= DIRECTIONS =
Repeat the lines between the one containing "Given: Share article via Facebook icon" and the one containing "Looking at the", inclusive, leaving out the pictures.

= RECORDS SHOWN =
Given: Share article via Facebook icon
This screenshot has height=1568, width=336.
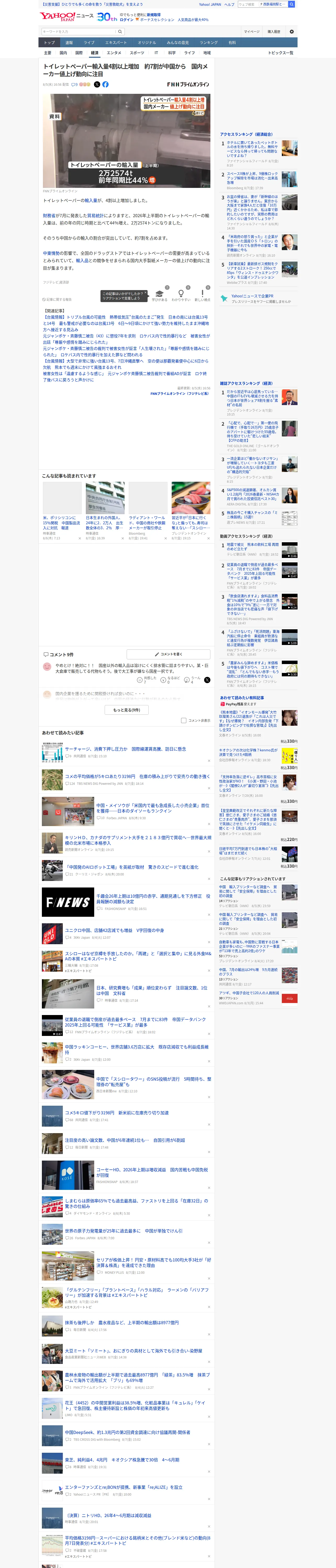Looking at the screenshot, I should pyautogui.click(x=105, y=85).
--
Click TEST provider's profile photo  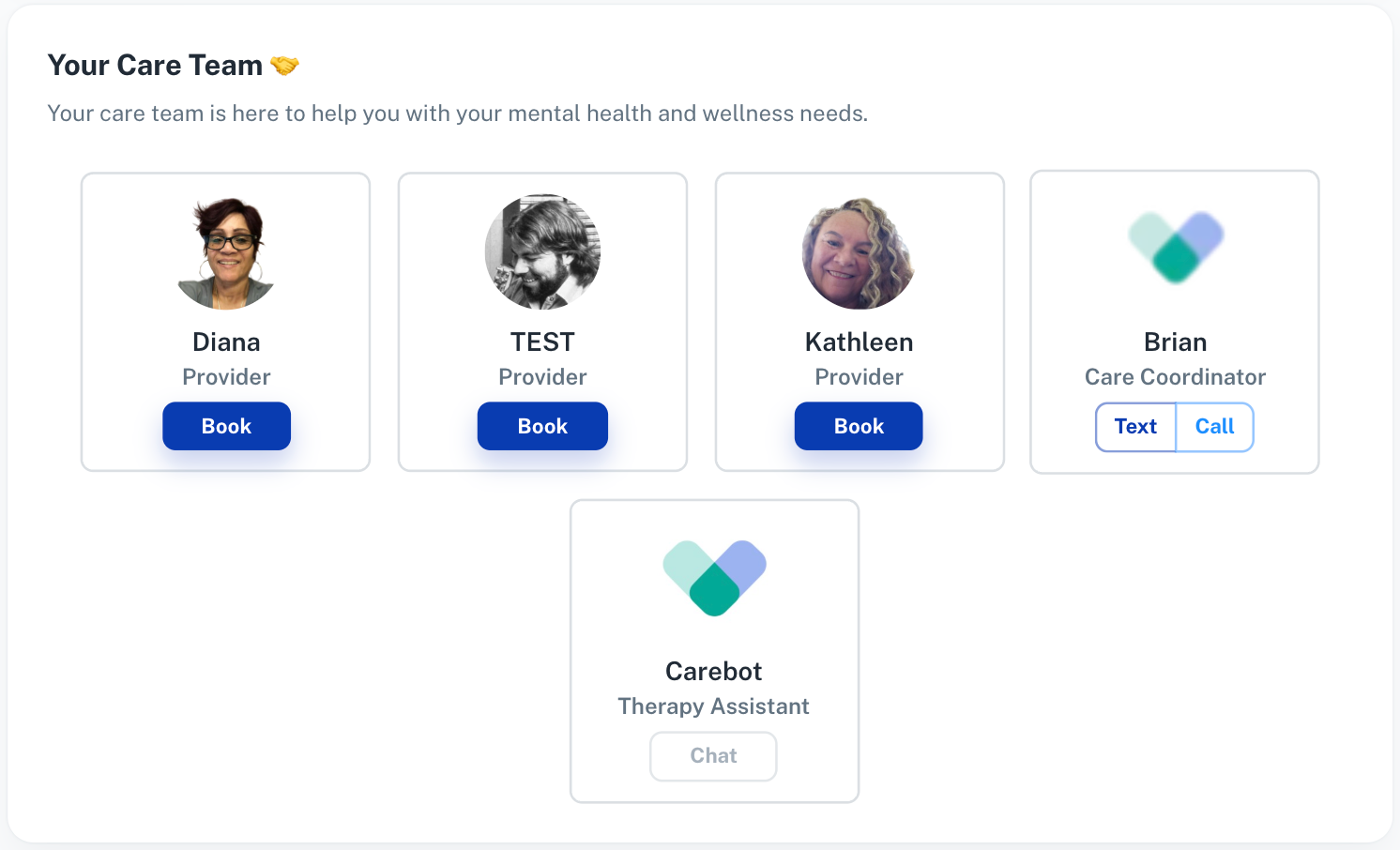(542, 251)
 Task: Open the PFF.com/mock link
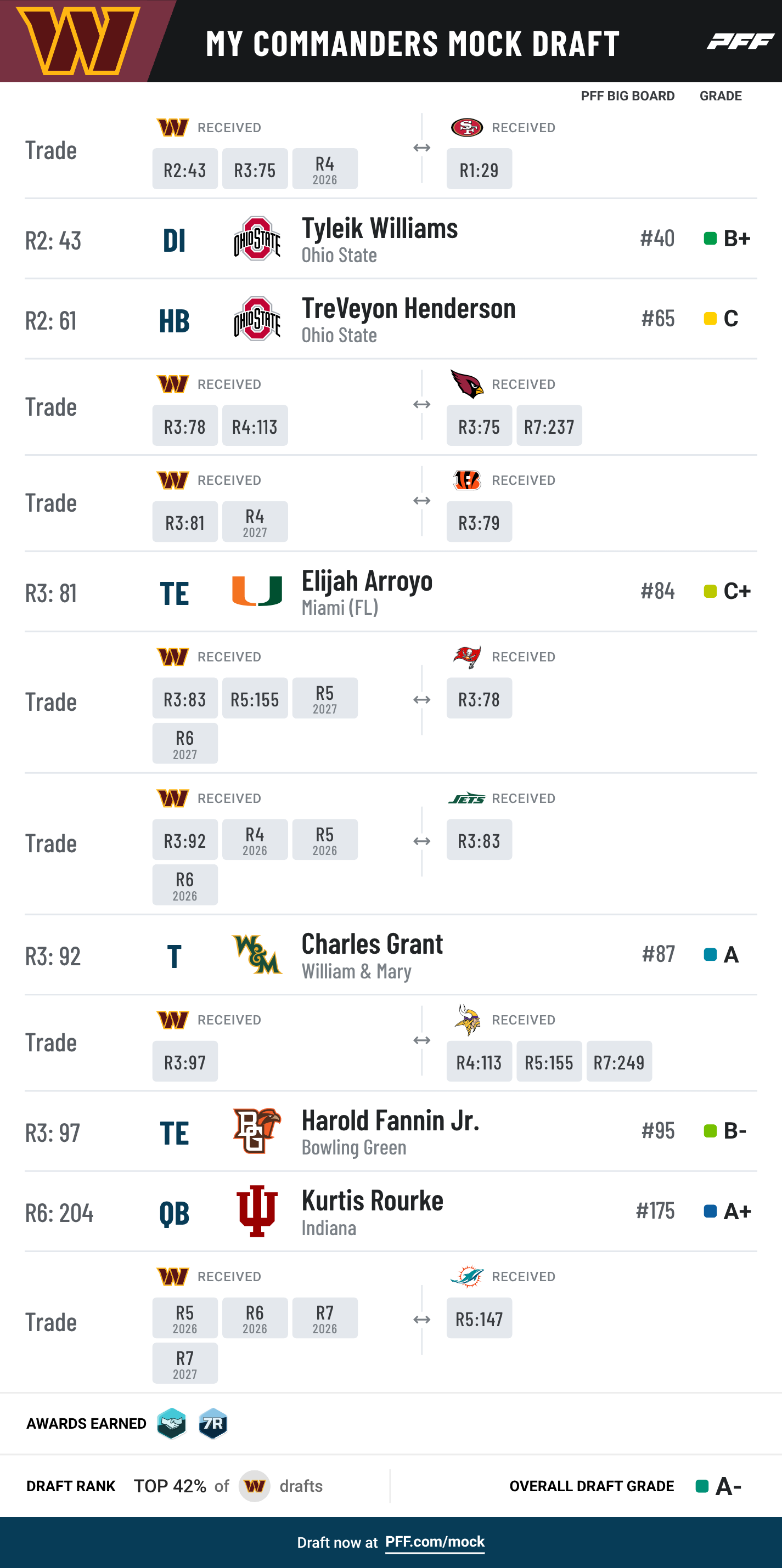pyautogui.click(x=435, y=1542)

= RESPONSE TO THE TASK =
Given: Share article via Facebook icon
This screenshot has height=1568, width=336.
Looking at the screenshot, I should pyautogui.click(x=105, y=85).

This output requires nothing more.